# Compressing fibreglass insulation



## Lex Foutish (27 Dec 2008)

I've heard that compressing fibreglass insulation reduces its insulating properties. Is this true? If so, any idea why?


----------



## eamonn123456 (27 Dec 2008)

Yes definitely.

Because its the trapped air that acts as insulation as well, so if you compress it you have effectively a much thinner layer of insulation.


----------



## theengineer (27 Dec 2008)

I agree, you should not compress


----------



## Lex Foutish (28 Dec 2008)

Thanks eamonn and engineer - for the explanation and the advice.


----------



## eamonn123456 (28 Dec 2008)

I had my attic insulated recently with 300mm blown rockwool ie well above the joists, and one of the guys doing it told me if I wanted to put boards down to just throw them on top, the rockwool would compress nicely 

I told him that I didn't think that was a great idea!

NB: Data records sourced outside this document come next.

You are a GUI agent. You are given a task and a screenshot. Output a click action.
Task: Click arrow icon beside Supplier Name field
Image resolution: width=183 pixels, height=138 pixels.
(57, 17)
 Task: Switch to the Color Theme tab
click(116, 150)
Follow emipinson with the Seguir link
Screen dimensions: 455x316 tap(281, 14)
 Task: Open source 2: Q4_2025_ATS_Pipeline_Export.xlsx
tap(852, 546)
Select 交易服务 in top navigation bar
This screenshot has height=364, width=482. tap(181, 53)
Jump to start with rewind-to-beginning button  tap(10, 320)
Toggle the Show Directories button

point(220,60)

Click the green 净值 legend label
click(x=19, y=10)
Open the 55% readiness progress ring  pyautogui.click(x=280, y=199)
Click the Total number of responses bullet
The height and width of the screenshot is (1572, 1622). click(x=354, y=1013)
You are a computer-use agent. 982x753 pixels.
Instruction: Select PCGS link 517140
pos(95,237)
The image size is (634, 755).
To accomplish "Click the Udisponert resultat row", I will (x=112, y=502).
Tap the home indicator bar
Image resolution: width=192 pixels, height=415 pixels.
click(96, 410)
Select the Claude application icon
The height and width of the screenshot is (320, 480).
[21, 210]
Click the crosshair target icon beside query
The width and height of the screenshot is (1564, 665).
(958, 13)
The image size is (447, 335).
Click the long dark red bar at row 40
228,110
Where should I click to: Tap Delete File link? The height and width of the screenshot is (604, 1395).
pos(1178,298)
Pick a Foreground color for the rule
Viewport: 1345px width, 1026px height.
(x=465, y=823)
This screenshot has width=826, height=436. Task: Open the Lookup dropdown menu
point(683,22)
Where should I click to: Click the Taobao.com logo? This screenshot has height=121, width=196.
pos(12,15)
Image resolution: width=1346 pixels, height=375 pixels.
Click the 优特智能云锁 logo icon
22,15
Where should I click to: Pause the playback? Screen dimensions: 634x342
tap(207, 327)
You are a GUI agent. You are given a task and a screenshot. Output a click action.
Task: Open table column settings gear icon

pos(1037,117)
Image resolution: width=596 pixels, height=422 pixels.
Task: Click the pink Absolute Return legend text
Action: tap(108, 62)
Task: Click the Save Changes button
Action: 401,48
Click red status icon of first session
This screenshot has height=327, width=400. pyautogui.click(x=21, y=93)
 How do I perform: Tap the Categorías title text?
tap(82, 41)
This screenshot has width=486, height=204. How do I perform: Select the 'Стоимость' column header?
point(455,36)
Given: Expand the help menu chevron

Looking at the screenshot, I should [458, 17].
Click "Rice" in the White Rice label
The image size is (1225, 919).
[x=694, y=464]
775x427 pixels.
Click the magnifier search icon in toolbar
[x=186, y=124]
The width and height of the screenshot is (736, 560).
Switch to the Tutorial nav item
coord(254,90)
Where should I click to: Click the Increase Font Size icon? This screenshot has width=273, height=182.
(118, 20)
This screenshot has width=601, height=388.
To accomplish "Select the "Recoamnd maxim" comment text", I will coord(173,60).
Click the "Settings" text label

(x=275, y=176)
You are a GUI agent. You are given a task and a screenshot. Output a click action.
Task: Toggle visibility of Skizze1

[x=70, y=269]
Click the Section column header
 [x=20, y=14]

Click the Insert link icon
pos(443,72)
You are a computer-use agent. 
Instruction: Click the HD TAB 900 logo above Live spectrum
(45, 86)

Just shows that even the 'experts' can be quite ignorant of the product they are selling.

House lovely and warm now with the nice thick insulation layer, and I won't be compressing it!


----------



## Lex Foutish (28 Dec 2008)

eamonn123456 said:


> I had my attic insulated recently with 300mm blown rockwool ie well above the joists, and one of the guys doing it told me if I wanted to put boards down to just throw them on top, the rockwool would compress nicely
> 
> I told him that I didn't think that was a great idea!
> 
> ...


 Thanks Eamonn. Sounds toasty! I went looking at fibreglass insulation today and the best I could find was 200 mm. Do you know if a thicker one is available and if any of the big DIY stores or builders suppliers sell it?


----------



## sas (29 Dec 2008)

Lex Foutish said:


> Thanks Eamonn. Sounds toasty! I went looking at fibreglass insulation today and the best I could find was 200 mm. Do you know if a thicker one is available and if any of the big DIY stores or builders suppliers sell it?


 
I don't know if it comes in rolls thicker than 200mm but you're better off laying it in 2 layers anyway. 1 layer running with the rafters, 1 layer across the rafters.


----------



## Lex Foutish (30 Dec 2008)

sas said:


> I don't know if it comes in rolls thicker than 200mm but you're better off laying it in 2 layers anyway. 1 layer running with the rafters, 1 layer across the rafters.


 Good idea sas. Thanks.


----------